The other side of the coin is that there is no direct competition, but there are some alternatives to what you offer, but you’re unique within a broad field. This is often found in consulting and professional services. The typical line from people in this camp is something like “you could go to someone else, but only we can do x, y and z for you”.
Besides anything else I dislike these because both of them offer a position with an easy way out. It’s possible to sit back, to remove a business from looking forward and continuing to innovate - because you’re either behind or in front of everyone else.
I would argue that the majority of the successful businesses in any industry, from technology, to automotive, airlines, banking, even consultants and legal and accounting, have been born simply from becoming better than their competitors than what they do best.
You might say that’s obvious, but many businesses avoid what their competitors are best at and offer customers something similar, but not the same. My competitors coin has three sides - competition is bad, there isn't direct competition and the third, that there are others who do the same things and offer the same results, but we do it in a better way.

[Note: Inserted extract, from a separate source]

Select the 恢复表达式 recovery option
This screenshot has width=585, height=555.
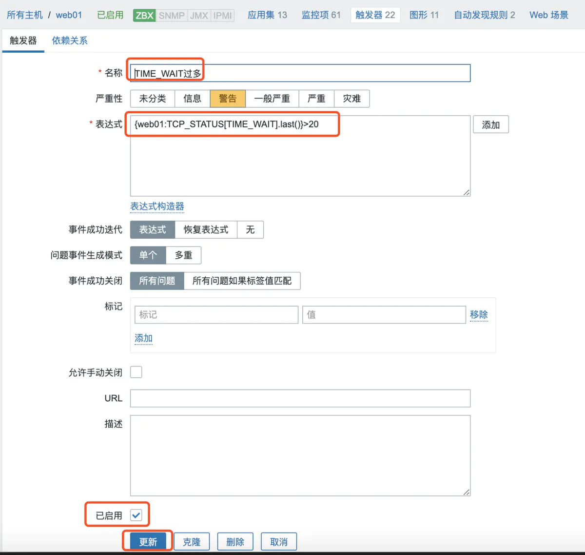tap(206, 229)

It’s the third side which I think is the most powerful and offers the best return, especially for a new business. The key is the established market. The other two options rely on creating a new market, or diverging an existing one to create customers who want what you’re offering. Both of these options are expensive, in terms of cash, time or both.
They also mean it is difficult to determine the cash value and potential of the market you will be selling to. There are plenty of examples of “new” products being introduced, but if you break down the product and the people it is being sold to, the features, solutions and real market value are all already there.
The third side of the coin also provides useful information when it comes to product development. If you are entering an area where there are commonly accepted features and expectations you have a benchmark to design to and deliver on. If you know where the goalposts are, it’s much less difficult to get to them.
There is a risk to innovation associated with entering an existing market. If a product (or service) is successful and continues to do well a business is unlikely to continue to develop and incur extra cost. This means there is a reliance on new parties entering that market to drive innovation.
The positive side of this is the power of the market itself, the collective consumer, to begin to dictate the future direction businesses go.
At the end of the day, the difference (and why I like side three) is in being able to conduct your business on the basis that your success is based on you doing something, many things or everything better than your competition. It doesn’t mean looking like a shinier version of them, in fact if you’re really doing it properly you should appear very different.
It means the market, consumers and your competitors, know what you do and the results you give. It is the approach that has worked in the automotive and consumer technology industries for decades. It remains as relevant today.
Be unique and outstanding in the results your customers walk away with, not the way you see your business against others. If you get the customer side right, they’ll take care of the rest for you.